钱胖子那边沉默了几秒,似乎在权衡:“行!我懂!以你们专业判断为准!那明天策划会……”
“照常。”江沉挂了电话,看向林晚,“你怎么想?”
“直播是一个机会。”林晚看着窗外不断后退的城市光影,“‘静语老师’消失了,但他可能还在某个地方,看着,听着。如果我们的直播,恰好说中了他的‘理念’,甚至……威胁到了他的‘筛选’过程。他会不会有所反应?”
江沉眼神一凛:“你是说,用直播做诱饵?引他出来?”
“或者,让他自己露出马脚。”林晚转回头,眼神在昏暗的车内显得格外清亮,“他们依赖网络,依赖信息传播。当他们的‘秘密’被放在大众聚光灯下讨论、剖析时,他们会不安。不安,就可能行动。”
车子停在刑侦支队楼下。江沉没有立刻下车,他握着方向盘,目光沉沉地看着前方灯火通明的办公楼。
“很冒险。”他说,“可能会打乱我们的侦查节奏,也可能让潜在的受害者更加警惕,转入更深的地下。”

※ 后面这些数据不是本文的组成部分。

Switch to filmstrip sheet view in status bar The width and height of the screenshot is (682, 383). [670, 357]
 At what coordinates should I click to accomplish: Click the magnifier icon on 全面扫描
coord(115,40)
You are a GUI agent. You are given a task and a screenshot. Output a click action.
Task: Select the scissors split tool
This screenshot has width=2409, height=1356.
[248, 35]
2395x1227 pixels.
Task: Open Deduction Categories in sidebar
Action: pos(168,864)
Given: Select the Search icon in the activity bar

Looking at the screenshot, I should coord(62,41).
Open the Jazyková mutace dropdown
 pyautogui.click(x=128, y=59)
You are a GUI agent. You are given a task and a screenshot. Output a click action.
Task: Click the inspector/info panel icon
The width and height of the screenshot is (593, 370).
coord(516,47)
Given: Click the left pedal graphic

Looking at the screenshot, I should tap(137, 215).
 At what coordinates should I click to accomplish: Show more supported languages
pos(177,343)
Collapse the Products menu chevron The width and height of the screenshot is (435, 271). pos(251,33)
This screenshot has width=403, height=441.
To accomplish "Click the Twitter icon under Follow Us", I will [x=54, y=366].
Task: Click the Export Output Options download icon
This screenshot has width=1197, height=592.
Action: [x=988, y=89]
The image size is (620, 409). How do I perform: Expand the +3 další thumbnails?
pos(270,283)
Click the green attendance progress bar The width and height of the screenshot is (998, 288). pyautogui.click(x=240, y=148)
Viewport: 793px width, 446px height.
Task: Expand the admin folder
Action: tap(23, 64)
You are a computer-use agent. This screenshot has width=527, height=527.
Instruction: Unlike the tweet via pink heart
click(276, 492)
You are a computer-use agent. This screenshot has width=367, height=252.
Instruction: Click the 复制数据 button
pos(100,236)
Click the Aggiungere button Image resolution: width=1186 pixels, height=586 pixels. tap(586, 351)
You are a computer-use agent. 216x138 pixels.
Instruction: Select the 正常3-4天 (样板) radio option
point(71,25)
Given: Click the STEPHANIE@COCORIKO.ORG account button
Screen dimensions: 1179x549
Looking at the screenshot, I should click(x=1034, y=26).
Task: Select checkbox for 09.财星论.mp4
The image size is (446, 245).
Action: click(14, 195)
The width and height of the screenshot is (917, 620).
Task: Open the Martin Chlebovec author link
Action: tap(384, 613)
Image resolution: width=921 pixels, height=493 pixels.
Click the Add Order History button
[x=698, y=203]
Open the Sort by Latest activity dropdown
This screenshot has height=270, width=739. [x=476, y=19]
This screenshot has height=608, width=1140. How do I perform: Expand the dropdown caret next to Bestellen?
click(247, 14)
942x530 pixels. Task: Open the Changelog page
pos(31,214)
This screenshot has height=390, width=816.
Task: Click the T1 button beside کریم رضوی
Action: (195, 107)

“但继续按部就班地查,可能永远追不上他们‘净化’的速度。”林晚轻声说,“张明远躺下去的时候,可能还在期待下一次‘更深的水域’。我们慢一步,就可能多一个张明远。”
夜色浓重,将车辆包围。远处城市的霓虹无声闪烁,像无数只窥探的眼睛。
江沉最终点了点头,推开车门。
“明天,先看剧本。”他说,“然后,给‘静语老师’,送上一份特别的‘直播预告’。”